**Problem to work on**
Bring together every line in the data that includes "label".

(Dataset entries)
· · · · · · ·

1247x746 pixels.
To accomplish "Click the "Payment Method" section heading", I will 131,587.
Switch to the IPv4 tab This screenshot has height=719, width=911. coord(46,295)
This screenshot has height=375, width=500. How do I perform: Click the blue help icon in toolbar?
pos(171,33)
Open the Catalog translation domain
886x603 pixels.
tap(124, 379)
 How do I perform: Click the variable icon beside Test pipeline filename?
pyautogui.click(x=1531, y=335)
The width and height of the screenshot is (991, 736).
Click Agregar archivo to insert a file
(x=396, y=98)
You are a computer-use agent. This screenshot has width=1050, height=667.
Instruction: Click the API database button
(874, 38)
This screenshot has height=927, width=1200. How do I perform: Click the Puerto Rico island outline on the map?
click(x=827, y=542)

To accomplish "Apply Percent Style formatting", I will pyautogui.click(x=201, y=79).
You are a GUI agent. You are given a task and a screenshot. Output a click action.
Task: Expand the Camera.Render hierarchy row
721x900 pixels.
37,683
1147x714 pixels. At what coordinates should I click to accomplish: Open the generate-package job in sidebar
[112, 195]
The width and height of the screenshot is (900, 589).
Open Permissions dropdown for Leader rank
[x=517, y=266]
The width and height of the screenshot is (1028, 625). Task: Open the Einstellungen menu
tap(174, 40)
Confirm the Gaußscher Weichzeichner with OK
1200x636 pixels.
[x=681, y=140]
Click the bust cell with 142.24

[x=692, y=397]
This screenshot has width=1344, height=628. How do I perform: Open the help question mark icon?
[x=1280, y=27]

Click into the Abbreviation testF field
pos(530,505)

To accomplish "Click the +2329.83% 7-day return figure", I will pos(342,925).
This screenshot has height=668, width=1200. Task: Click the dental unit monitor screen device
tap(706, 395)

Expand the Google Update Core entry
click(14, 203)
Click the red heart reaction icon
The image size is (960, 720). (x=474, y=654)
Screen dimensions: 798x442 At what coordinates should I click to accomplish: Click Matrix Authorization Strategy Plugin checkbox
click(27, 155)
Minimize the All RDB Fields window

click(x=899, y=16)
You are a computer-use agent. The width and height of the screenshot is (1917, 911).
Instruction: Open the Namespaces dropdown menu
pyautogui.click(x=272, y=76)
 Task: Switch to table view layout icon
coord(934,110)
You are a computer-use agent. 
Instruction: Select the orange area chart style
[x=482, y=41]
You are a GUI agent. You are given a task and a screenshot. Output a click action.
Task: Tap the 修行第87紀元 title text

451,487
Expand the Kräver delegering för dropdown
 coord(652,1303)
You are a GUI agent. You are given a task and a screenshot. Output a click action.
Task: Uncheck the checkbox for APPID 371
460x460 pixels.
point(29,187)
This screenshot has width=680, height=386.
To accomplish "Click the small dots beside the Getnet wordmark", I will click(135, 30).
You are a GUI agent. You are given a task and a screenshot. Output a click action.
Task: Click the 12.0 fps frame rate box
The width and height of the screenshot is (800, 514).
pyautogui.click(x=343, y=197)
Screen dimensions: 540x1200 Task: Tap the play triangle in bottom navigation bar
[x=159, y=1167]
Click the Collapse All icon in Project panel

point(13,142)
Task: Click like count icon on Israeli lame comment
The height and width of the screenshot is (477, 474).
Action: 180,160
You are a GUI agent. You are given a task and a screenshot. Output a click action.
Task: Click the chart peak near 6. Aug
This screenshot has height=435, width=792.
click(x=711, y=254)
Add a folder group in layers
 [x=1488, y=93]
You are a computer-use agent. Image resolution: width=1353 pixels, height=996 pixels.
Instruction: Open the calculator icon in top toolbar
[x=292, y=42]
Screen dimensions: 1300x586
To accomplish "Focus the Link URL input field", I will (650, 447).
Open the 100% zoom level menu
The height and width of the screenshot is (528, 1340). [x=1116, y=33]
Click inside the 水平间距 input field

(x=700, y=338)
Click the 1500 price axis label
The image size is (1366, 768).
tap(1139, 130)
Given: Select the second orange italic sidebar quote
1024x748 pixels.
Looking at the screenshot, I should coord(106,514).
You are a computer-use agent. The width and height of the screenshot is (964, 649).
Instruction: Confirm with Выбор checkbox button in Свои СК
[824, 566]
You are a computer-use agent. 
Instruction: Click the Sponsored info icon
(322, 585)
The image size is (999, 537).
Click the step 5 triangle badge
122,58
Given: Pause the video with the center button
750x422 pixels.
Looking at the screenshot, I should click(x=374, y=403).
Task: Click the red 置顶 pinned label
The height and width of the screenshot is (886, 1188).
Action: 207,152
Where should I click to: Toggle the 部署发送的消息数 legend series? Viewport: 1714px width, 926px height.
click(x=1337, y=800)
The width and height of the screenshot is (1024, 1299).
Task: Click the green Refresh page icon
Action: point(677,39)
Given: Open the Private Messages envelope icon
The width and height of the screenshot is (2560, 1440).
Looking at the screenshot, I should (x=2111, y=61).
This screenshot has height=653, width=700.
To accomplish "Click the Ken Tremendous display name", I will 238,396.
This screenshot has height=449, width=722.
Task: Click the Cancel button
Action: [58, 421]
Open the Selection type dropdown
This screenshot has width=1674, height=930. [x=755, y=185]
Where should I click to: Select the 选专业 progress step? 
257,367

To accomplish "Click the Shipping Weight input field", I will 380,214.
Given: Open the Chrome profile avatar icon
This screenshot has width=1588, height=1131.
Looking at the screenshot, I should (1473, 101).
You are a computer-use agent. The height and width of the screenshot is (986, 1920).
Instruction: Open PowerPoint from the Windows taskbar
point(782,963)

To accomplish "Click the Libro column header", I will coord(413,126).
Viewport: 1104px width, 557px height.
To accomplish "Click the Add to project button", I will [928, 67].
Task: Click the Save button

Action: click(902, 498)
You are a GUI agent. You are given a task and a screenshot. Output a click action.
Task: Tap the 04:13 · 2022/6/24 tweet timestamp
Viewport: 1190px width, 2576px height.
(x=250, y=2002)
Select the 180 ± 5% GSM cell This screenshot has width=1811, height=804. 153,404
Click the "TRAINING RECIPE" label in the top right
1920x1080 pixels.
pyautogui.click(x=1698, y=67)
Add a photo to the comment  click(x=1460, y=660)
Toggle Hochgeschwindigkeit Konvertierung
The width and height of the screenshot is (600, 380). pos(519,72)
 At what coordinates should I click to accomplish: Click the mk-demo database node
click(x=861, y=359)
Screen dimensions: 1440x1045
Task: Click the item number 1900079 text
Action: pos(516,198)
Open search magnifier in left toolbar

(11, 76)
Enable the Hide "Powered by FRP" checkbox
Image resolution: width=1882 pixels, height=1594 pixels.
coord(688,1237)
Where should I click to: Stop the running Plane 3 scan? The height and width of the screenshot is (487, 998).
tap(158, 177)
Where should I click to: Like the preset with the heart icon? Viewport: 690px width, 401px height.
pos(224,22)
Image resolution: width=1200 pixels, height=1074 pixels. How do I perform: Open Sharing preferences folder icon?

· · · · · · ·

**Written response**
Click the 1500 price axis label
Task: Click the red 置顶 pinned label
Click the "TRAINING RECIPE" label in the top right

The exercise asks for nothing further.